The big picture: Electric scooters are a trendy way for individuals to zip around a city, often times at speeds of up to 15 mph. Rental start-ups make them virtually effortless for anyone to acquire and attractive rates only add to the allure. What isn’t readily evident to some riders, however, is the inherent dangers associated with e-scooter usage, especially for newcomers and those without a helmet.
To better gauge the issue, Consumer Reports recently contacted 110 hospitals and five non-medical agencies across 47 cities where at least one of the two major scooter companies – Lime and Bird – operate.
Of those, 60 responded to their inquiry, and collectively, 23 facilities reported treating 1,545 patients for scooter-related injuries over the past year. The other 37 facilities said they either don’t track scooter injuries, don’t have the capability to do so or had no reports of injuries on file.

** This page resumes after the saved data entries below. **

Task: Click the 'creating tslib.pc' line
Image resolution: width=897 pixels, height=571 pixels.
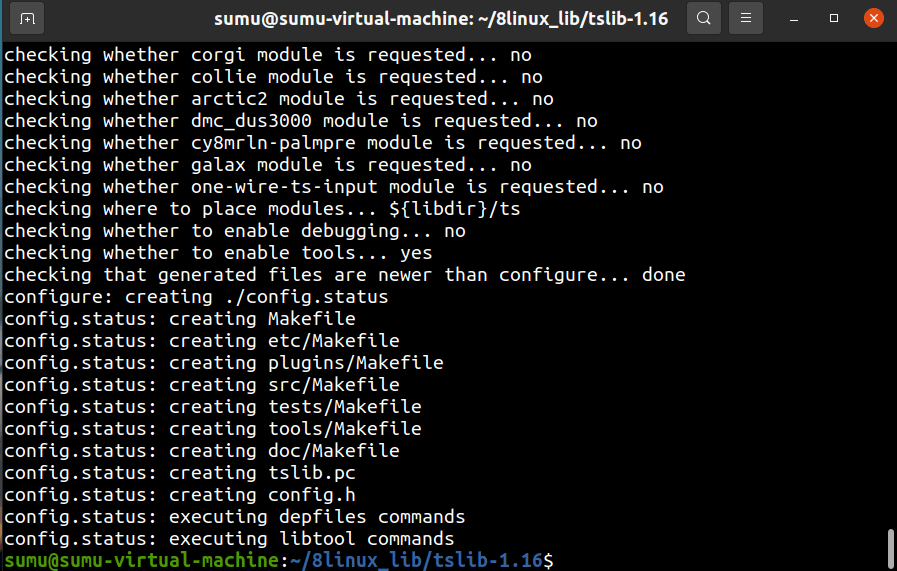Action: 180,473
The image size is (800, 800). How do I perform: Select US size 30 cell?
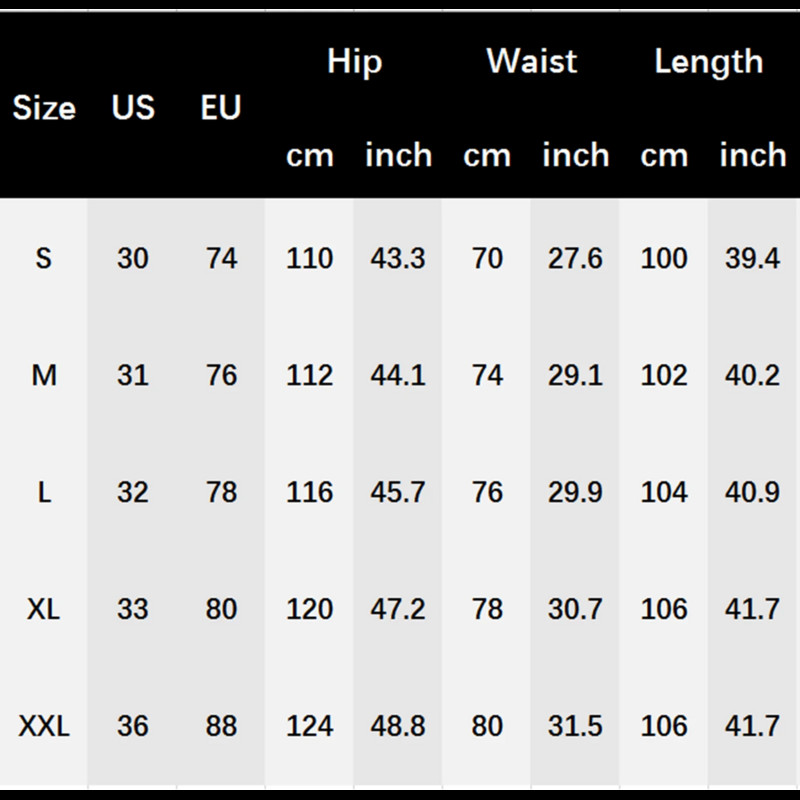(x=133, y=259)
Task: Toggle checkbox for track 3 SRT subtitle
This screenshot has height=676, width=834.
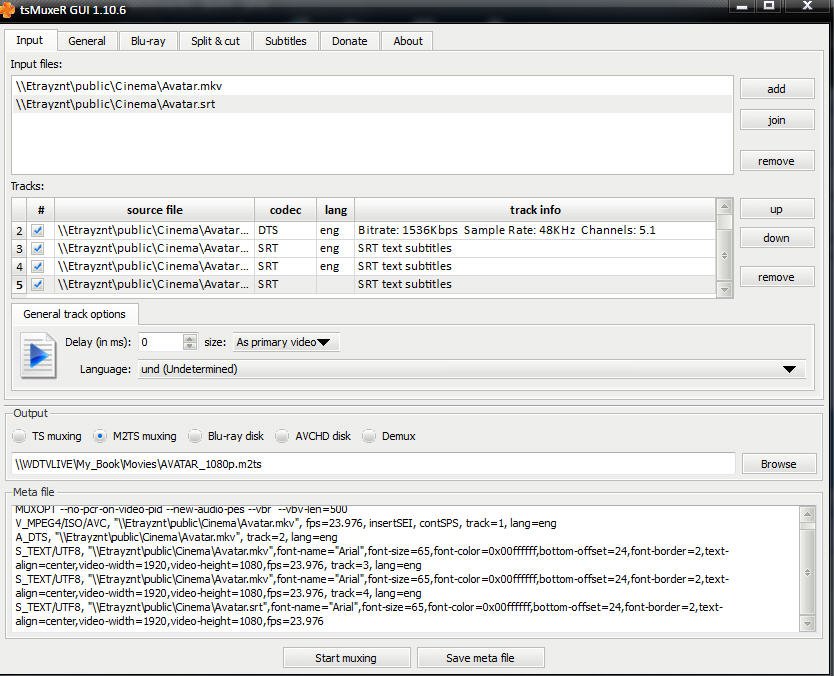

Beth Rupp, medical director at the Indiana University Health Center in Bloomington, said they’ve had multiple concussions, nasal fractures and bilateral forearm fractures, adding that some people have even required surgery.
Even more alarming is the fact that outside of Consumer Reports’ tally, there have been four confirmed fatalities related to scooter usage. The most recent occurred this past weekend in Austin, Texas, when a 21-year-old died in a collision with a vehicle.